* _Exercise objective_
Resume the alumni profiles from North Central Michigan College below, starting right after their final sentence.

* _Source extract_
Start of Block

When not busy with her children, Lorraine worked as an independent contractor serving in the role of Collaborative Coordinator with the Char-Em Human Services Coordinating Body organizations for ten years. Among other things, she was involved in bringing the first Project Connect to our area, wrote a 10-year plan to end homelessness in Charlevoix and Emmet counties, and organized the first suicide prevention workgroup, which continues today. Lorraine owns NorthStar Consulting and has contracted with various for profit and not for profit organizations, working with them on board development, executive coaching and strategic planning. Lorraine served as the Executive Director of the Otsego County United Way for 2.5 years before joining Char-Em United Way in that role in 2013.
“I started at North Central when my children were in school and attended part time. My goal was to have a college degree before my children did, and I was able to do so. Three of us were in college at the same time for a while prior to my earning the Master’s Degree. During this time I was working part time, advocating and caring for my daughter Amanda (who has Down Syndrome), and caring for my older two children as they completed high school and started attending college.” Lorraine graduated with honors from North Central is 1997. She has a Bachelor of Arts degree from Spring Arbor University and a Master of Arts in Organizational Management, also from Spring Arbor.
TRAVIS MULHAUSER - 1998
In some ways, I grew up at North Central. My mom, JoAnna Kolodziej, has taught at the College since the late 70s. She started part-time, teaching nights, and I remember her taking me to class with her when I was little. I used to sit in the back with a coloring book or football cards to keep me occupied and I have fond memories of the warmth and generosity of her students and classrooms. Years later, as a student, I remember stopping by her office to see if she had any snacks in her desk - she usually did - and I remember her brightly painted walls filled with children’s artwork.
One of the most impactful teachers in my life was James McCullough. I took every class he taught and I’ve written a lot about his influence on me as a writer and a person. And there were many other teachers that helped ease me along and eventually graduate in 1998. Now I’m a writer and am proud to note that my first novel, Sweetgirl, (Ecco/Harper Collins) was long-listed for The Center for Fiction’s First Novel Prize, was a Michigan Notable Book Award winner in 2017, an Indie Next Pick, and named one of Ploughshares Best Books of the New Year. I am also the author of Greetings from Cutler County: A Novella and Stories.
I believe in the community college system because I’ve seen its impact in my own life and on others, and I am very grateful for my time at North Central. That’s why, whenever anybody asks me where I went to school I always answer the same: I am first and foremost a proud graduate of North Central Michigan College.

End of Block

* _Pixel coordinate grounding data_
Start of Block

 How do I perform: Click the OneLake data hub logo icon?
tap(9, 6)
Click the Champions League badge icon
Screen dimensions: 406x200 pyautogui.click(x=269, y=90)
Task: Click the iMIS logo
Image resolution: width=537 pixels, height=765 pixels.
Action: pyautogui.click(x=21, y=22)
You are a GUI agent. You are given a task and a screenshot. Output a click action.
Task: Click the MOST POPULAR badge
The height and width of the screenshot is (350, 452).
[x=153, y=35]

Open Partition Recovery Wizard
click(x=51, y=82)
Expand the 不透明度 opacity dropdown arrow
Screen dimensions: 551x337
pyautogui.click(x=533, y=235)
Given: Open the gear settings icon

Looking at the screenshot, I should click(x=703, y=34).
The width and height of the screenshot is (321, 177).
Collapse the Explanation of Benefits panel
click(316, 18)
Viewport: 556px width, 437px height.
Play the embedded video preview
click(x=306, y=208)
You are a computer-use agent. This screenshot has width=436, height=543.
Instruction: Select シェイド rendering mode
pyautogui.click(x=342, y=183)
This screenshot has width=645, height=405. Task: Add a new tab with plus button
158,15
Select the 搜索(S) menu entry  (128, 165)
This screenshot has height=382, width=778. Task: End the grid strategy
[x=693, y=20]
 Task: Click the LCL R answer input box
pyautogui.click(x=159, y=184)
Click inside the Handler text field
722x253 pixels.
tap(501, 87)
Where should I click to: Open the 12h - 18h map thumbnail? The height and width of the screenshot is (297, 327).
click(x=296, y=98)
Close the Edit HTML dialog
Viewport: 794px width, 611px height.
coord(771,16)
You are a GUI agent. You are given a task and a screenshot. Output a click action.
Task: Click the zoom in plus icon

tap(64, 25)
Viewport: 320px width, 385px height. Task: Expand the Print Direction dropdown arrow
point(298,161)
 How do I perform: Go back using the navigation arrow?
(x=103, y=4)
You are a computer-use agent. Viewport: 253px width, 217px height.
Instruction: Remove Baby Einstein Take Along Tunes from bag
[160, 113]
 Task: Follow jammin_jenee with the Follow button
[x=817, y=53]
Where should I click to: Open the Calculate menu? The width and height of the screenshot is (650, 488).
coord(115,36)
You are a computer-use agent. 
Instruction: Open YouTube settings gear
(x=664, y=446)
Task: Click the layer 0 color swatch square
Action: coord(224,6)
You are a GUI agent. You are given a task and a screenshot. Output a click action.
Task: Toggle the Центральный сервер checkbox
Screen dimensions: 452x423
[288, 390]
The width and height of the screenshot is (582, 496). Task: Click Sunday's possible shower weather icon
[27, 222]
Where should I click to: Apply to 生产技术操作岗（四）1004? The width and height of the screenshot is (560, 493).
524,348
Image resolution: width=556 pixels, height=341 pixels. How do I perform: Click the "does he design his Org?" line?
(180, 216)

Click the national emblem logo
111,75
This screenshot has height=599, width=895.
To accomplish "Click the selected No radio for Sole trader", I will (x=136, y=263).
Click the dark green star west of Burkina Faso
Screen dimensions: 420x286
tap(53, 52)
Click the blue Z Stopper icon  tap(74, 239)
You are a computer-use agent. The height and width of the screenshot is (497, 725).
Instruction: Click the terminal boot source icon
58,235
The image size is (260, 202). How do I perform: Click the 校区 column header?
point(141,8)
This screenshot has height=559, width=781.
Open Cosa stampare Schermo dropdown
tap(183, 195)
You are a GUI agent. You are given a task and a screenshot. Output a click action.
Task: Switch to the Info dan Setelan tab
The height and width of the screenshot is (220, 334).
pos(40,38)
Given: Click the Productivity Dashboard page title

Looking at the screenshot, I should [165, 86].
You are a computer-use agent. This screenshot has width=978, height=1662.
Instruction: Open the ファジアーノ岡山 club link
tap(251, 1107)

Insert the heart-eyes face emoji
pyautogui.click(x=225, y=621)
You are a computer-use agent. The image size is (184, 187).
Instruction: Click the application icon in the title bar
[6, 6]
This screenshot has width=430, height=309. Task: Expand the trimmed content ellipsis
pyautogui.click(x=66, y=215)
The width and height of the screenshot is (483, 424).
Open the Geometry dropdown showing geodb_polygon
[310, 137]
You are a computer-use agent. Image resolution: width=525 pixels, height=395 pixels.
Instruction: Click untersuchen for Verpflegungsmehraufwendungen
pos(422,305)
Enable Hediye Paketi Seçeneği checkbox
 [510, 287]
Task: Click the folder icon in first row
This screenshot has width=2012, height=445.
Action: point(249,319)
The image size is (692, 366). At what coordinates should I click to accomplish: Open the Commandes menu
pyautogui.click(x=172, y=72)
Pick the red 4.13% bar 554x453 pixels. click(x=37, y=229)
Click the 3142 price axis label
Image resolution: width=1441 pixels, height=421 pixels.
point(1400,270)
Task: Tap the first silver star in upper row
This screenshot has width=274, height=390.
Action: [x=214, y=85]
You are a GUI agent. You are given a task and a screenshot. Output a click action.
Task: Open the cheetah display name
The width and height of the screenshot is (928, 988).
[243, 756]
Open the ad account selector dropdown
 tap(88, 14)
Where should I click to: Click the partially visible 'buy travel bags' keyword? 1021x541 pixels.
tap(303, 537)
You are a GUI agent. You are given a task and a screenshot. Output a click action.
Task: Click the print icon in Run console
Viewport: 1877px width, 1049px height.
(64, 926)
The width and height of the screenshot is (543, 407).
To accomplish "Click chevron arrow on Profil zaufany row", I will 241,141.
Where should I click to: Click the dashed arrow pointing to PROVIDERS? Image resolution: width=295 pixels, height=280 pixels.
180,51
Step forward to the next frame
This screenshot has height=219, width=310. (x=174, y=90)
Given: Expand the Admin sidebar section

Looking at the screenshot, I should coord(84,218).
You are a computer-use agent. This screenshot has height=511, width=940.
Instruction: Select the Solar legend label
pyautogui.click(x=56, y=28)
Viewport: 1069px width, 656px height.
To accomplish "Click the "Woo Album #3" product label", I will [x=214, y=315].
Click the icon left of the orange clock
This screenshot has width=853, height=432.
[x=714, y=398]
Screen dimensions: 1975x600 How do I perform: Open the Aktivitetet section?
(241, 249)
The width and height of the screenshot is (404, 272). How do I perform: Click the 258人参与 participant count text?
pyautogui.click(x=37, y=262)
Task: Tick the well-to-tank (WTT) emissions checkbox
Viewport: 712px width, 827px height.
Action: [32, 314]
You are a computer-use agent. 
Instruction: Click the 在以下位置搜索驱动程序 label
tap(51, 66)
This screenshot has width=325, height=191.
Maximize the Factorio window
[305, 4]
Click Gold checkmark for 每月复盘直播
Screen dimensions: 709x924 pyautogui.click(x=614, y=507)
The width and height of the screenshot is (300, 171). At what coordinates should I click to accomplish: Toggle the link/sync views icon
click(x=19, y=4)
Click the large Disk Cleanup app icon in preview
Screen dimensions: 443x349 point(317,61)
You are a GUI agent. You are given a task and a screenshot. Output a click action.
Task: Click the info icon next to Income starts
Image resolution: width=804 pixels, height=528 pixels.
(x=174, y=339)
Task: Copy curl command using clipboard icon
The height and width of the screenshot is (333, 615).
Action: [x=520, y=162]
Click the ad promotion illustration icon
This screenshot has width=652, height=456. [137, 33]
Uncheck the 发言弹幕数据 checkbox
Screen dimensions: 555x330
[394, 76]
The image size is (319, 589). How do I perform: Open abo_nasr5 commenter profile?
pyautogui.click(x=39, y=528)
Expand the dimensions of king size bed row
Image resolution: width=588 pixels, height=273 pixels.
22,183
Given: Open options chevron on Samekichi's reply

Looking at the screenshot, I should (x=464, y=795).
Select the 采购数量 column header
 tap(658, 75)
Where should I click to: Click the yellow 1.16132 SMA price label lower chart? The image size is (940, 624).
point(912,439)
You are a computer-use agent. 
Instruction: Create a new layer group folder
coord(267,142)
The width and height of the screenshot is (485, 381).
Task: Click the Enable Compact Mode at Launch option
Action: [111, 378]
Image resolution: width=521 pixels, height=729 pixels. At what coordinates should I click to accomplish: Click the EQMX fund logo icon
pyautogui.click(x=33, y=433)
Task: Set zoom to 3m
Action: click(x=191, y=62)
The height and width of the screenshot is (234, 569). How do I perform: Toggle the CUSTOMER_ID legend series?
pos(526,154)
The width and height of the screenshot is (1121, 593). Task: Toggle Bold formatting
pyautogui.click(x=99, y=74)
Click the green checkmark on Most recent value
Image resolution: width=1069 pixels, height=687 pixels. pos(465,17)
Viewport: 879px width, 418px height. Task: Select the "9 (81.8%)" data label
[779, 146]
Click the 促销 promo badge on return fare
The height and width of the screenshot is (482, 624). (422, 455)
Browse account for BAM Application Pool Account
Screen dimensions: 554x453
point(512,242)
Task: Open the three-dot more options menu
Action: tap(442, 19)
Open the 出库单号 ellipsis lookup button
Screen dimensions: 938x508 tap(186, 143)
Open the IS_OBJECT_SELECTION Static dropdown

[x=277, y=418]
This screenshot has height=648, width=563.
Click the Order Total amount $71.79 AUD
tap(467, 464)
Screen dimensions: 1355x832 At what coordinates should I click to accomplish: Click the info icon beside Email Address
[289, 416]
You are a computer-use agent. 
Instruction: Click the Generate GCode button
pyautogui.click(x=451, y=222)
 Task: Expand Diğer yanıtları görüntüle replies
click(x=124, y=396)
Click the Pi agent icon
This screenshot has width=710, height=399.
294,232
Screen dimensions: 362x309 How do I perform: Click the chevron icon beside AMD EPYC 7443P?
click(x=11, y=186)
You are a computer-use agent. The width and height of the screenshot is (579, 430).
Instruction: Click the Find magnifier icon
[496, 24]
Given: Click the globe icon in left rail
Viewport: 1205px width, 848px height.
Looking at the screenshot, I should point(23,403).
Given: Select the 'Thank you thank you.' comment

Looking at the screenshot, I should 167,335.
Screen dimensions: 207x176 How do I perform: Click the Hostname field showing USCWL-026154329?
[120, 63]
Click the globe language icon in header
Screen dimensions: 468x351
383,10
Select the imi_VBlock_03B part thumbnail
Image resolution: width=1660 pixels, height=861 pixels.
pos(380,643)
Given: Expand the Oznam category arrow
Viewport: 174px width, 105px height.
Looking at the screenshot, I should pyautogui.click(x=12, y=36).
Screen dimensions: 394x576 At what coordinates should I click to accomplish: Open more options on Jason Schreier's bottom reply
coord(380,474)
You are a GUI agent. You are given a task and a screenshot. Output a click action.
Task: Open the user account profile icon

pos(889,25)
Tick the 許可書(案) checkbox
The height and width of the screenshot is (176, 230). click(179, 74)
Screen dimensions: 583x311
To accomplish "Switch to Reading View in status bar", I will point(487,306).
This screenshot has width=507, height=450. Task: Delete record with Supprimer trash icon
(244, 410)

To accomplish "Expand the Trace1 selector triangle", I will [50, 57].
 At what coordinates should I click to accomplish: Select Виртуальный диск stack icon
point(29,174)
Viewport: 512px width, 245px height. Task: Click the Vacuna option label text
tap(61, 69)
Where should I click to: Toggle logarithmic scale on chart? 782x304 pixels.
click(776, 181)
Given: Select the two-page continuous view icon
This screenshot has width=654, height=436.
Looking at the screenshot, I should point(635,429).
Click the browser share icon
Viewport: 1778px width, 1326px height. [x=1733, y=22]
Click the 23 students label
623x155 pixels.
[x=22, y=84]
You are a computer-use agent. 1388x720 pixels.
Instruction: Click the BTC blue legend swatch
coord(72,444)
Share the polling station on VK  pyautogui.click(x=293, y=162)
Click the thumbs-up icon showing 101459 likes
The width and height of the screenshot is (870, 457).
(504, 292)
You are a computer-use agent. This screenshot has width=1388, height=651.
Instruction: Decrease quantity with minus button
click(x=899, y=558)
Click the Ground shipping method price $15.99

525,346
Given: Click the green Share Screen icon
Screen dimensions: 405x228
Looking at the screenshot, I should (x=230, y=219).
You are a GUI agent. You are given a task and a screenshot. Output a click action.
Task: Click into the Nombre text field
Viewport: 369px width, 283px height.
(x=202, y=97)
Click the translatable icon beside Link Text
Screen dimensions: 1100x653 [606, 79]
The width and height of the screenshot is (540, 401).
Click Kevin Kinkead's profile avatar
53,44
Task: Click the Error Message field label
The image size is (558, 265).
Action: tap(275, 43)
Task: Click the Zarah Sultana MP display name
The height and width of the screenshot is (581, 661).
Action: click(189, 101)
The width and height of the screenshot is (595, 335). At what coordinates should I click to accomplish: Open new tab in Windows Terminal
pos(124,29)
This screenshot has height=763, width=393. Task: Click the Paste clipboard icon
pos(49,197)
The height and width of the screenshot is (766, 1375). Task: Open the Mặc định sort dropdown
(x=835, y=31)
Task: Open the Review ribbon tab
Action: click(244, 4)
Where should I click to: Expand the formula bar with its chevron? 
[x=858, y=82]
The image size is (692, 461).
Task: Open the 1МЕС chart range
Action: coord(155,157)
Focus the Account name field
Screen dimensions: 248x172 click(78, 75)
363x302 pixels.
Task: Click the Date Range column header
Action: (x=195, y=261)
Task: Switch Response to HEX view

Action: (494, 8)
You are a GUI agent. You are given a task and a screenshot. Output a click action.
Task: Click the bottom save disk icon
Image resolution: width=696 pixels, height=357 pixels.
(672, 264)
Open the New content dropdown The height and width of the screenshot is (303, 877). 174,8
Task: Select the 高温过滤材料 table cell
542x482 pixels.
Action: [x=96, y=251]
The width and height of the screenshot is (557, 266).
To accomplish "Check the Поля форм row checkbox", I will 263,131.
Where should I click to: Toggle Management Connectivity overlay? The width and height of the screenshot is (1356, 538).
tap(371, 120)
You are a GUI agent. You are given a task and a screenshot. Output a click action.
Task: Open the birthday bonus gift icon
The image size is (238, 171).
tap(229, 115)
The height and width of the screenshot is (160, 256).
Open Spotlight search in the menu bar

End of Block

* _Expected answer_
Travis lives currently in Durham, North Carolina with my wife and two children.
JEROME RAND - 2002
Growing up in Northern Michigan, Jerome Rand had a late start in the world of sailing. It wasn’t until the age of 18 that sailing became the main focus of his life. First teaching sailing on the small inland lakes and then venturing out on yacht deliveries from the Caribbean to the Mediterranean. On one trip to the BVI he was introduced to the Bitter End Yacht Club and found himself working with the watersports center for the next 9 years.
It was during the last three years at BEYC that the pieces of a long-held dream started to take shape, to sail solo and nonstop around the world. On a small budget he purchased a 43 year old Westsail 32 and began the journey of a lifetime. The first year was spent fixing, breaking and fixing again anything that might be a weak point on the boat. In June of 2017 the boat, “Mighty Sparrow” was hauled out of the water and work began making modifications to endure the long trip ahead.
In October the boat was back in the water and weather window opened up to set out from Gloucester Massachusetts following a few nervous weeks watching hurricane Irma, Maria and then Jose storm through the Atlantic. On October 3rd Jerome Rand set sail aboard the Mighty Sparrow for what would be a 271 day sail and the adventure of a life time.
To reach home, the boat would have to cross the North Atlantic during the end of Hurricane season then cross the South Atlantic on the way to the stormy seas of the Southern Ocean near the Cape of Good Hope. From there it was South of Australia, Tasmania, and New Zealand on route to Cape Horn. Once around the Five Great Capes the boat turned North, heading for warm weather and a friendly ocean.
After two months of retracing the outbound track, on June 30 2018, the Mighty Sparrow sailed into Gloucester Mass after 9 months and 29,805 miles sailed. The journey tested every limit both mental and physical, from fierce winds to demoralizing calms, and everything in between. In the end it was perseverance and a bit of luck that would see this small boat through some of the world’s most dangerous seas.
JENNY MAGINNIS - 2003
Having grown up in Petoskey, I was lucky enough to find my way back to this beautiful area five years ago to work at a place that changed my academic and personal life. In 2003, I graduated from North Central with a new passion for education and a goal that one day I would return to the place that inspired me to be more.
There were many stops along the way, Michigan State University where I completed my bachelor’s and master’s degrees and the University of Kentucky where I earned a doctorate in communication and new media. After completing my doctoral degree I took a job at Delta College near Saginaw, Michigan but I always longed to be back up north.
When the Communication faculty position opened at North Central I crossed my fingers that with my educational preparation and a little luck I would get the job. Everything aligned and here I am five years later back in the place that made me –well me.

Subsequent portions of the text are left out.